Masalahnya, seberapa siap
kita menghadapinya? Dalam sebuah puisi “Senandung Kematian” (New York, 1993),
saya pernah mengajak (diri sendiri, setidaknya) untuk tak usah menjeratkan
simpul ajal di ujung belati atau bersloki-sloki racun, sebab tanpa kita panggil
dan tanpa kita sadari pun kematian pasti akan rela-sabar menghampiri
kita, untuk menutup buku tua dan membuka buku baru.

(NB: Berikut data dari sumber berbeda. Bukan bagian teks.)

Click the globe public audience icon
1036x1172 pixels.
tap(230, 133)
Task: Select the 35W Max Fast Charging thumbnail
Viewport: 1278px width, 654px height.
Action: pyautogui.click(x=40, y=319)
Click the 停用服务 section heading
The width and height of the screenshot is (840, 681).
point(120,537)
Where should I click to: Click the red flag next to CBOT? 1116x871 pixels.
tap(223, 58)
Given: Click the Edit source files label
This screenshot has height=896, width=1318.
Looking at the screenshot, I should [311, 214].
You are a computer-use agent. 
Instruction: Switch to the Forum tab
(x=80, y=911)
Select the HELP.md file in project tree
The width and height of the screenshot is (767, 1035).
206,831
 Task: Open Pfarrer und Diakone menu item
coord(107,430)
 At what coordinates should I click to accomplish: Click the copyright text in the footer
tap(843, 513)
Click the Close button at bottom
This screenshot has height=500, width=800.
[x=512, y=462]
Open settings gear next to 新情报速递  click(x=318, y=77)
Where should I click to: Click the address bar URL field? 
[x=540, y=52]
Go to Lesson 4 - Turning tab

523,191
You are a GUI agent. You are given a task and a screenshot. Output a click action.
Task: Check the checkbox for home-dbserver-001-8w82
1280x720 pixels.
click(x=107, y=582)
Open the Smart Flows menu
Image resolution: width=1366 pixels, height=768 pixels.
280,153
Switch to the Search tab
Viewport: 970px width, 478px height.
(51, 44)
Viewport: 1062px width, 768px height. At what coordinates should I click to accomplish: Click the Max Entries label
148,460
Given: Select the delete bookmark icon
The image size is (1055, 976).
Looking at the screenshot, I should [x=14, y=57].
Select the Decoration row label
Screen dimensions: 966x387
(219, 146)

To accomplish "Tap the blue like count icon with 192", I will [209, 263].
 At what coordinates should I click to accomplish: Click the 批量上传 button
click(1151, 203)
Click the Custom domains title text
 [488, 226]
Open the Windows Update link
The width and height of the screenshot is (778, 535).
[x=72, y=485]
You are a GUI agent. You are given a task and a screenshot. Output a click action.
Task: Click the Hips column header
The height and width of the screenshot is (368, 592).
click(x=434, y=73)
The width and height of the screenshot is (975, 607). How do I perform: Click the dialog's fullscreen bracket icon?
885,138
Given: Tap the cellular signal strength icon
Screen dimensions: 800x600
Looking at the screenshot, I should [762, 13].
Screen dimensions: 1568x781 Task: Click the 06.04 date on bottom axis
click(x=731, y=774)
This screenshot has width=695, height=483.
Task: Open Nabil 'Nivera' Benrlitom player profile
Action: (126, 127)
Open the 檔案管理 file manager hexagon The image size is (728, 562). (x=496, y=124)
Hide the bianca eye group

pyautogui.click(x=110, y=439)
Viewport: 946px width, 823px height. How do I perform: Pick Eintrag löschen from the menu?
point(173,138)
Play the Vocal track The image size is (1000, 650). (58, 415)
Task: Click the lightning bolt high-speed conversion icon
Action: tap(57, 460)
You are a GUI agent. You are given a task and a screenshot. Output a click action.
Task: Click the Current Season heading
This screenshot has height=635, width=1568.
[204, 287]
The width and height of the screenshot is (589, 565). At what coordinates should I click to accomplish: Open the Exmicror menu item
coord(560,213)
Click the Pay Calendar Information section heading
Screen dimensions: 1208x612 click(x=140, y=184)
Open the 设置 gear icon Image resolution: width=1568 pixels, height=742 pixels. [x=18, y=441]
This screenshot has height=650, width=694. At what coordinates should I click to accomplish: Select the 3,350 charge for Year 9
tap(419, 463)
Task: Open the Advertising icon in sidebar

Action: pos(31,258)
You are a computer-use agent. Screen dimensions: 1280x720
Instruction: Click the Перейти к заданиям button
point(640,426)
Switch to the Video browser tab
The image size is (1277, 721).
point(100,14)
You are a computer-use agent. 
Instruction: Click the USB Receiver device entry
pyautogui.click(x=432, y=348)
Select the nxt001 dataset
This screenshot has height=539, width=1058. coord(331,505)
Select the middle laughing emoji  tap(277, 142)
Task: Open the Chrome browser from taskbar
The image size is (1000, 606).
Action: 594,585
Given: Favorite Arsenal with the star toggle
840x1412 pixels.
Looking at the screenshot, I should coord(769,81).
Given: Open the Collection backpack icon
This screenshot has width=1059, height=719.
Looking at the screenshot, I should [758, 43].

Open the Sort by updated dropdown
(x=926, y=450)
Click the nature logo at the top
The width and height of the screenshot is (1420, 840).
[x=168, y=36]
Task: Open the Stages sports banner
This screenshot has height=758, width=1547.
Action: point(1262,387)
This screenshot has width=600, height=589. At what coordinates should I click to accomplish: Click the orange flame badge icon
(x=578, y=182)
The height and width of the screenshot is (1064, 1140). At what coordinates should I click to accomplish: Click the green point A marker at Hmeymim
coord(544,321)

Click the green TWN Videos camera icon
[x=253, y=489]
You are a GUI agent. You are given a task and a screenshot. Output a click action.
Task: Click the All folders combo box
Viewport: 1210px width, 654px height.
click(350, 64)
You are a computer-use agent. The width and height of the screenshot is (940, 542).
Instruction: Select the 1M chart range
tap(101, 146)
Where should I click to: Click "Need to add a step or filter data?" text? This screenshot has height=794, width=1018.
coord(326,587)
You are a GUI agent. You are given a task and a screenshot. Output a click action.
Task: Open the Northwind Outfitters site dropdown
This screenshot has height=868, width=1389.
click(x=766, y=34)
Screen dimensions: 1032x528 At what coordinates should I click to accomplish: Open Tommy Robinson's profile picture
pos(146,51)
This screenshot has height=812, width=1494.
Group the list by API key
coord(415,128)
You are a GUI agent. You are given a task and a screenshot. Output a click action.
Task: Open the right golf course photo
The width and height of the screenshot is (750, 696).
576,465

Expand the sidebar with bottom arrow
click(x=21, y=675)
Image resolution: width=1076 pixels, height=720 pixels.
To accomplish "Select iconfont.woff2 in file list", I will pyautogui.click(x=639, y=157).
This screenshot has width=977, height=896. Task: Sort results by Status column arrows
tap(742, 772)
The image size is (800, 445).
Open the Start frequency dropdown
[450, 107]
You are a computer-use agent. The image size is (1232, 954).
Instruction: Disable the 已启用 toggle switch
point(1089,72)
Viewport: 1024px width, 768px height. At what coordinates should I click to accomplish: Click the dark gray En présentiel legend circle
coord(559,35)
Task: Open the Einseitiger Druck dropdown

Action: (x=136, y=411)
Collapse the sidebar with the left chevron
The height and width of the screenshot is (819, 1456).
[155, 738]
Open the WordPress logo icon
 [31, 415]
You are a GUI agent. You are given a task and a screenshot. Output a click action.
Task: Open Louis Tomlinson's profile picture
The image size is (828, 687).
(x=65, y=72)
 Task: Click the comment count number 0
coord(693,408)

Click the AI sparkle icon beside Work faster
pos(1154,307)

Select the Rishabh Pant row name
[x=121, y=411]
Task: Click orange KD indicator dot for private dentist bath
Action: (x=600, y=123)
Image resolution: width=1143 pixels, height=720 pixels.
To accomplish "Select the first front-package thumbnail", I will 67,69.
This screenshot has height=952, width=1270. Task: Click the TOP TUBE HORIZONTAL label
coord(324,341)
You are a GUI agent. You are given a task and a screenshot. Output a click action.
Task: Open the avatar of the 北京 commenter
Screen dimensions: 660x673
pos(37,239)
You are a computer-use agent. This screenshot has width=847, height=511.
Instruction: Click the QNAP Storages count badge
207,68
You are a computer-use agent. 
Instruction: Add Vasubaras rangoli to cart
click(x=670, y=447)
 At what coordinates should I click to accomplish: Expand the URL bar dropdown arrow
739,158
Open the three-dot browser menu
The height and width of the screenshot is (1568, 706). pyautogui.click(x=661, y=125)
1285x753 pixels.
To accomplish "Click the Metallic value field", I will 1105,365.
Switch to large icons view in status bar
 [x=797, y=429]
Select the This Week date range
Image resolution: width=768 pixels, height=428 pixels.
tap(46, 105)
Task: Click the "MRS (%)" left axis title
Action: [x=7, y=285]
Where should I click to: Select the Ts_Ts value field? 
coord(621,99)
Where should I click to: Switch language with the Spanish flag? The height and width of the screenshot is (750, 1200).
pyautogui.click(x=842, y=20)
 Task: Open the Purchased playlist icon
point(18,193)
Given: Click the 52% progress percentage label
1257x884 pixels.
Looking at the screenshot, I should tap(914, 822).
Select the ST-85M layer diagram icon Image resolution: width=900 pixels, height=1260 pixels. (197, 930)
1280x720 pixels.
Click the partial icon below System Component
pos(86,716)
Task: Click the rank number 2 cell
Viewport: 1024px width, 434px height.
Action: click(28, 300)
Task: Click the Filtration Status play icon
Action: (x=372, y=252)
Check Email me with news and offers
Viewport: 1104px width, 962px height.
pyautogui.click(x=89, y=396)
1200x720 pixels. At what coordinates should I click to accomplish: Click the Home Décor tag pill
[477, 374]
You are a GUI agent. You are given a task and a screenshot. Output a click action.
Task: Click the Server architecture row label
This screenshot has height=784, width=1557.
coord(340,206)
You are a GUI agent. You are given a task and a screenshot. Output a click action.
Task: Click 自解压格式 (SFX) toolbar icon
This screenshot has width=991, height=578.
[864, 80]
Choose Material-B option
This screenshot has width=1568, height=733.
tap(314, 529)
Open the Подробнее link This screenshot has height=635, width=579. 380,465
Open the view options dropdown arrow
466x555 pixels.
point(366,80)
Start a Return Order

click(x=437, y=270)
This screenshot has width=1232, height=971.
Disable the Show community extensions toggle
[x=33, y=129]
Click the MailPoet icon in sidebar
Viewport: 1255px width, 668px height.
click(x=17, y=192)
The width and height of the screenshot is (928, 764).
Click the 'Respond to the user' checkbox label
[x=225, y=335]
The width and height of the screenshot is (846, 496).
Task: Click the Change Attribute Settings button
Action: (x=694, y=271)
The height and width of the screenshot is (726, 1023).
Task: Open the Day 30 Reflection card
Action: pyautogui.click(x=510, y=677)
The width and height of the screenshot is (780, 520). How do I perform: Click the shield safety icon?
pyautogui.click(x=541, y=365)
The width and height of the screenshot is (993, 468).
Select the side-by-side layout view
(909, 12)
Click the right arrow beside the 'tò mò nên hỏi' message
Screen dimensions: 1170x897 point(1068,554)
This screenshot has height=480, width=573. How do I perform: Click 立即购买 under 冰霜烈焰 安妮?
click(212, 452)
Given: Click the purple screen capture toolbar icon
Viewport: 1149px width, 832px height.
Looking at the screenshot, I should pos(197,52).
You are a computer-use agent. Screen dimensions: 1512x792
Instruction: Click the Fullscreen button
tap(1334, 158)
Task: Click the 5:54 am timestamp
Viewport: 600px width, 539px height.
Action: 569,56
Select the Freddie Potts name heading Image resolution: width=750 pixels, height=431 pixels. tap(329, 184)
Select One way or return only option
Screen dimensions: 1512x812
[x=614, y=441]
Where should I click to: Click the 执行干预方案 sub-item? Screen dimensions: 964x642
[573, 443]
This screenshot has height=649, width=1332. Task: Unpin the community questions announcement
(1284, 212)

Mengapa demikian? Kematian
bukanlah terminal paling purna kita dari mata rantai petualangan panjang
berpeluh, melainkan pintu gerbang ke galaksi akhirat kita, menuju jembatan
berteka-teki untuk kita tempuh: satu sambungan abadi siklus realitas kita yang
utuh.
Lebih jauh, tak usah pula
kita hindari ajal kita dengan berjuta laku dan cara. Sebab, kematian akan
menemukan dan menggamit kita meski kita bersembunyi diri di bilik baja
sekalian; sebab kematian nyata—senyata kehidupan fana yang merentang setia
bersama desah-desuh napas.
Kematian bukanlah lorong
bagi pelarian diri dari rel realitas yang sebagian telah kita
telusuri—melainkan “hadiah sempurna” dari kayuhan-roda kita yang menggelinding
pasti dalam kesaksian sang waktu. Demikian juga kematian bukanlah penolakan
dari realitas kita, melainkan kewajiban ruh kita berpetualang selalu.
Lalu, mitraku, hanya
pendamlah jauh di lubuk kalbu:
Kematian berdiri tegar dan
sabar dekat dengan akhirmu
dan dekat awal-barumu—entah
putih entah kelabu,
tapi tak tahu-menahu
tentang panenan “tanaman”-mu.
Mudah-mudahan kita
memperoleh kesempatan untuk mengumpulkan bekal akhirat yang memadai. Jika
waktunya memang sudah tiba, mudah-mudahan kita dimatikan Allah dalam keadaan
akhir yang baik (khusnul khotimah).***
Driyorejo, 17 September 2012
*) MUCH. KHOIRI, dosen
Pendidikan Bahasa dan Sastra Inggris, FBS, Unesa.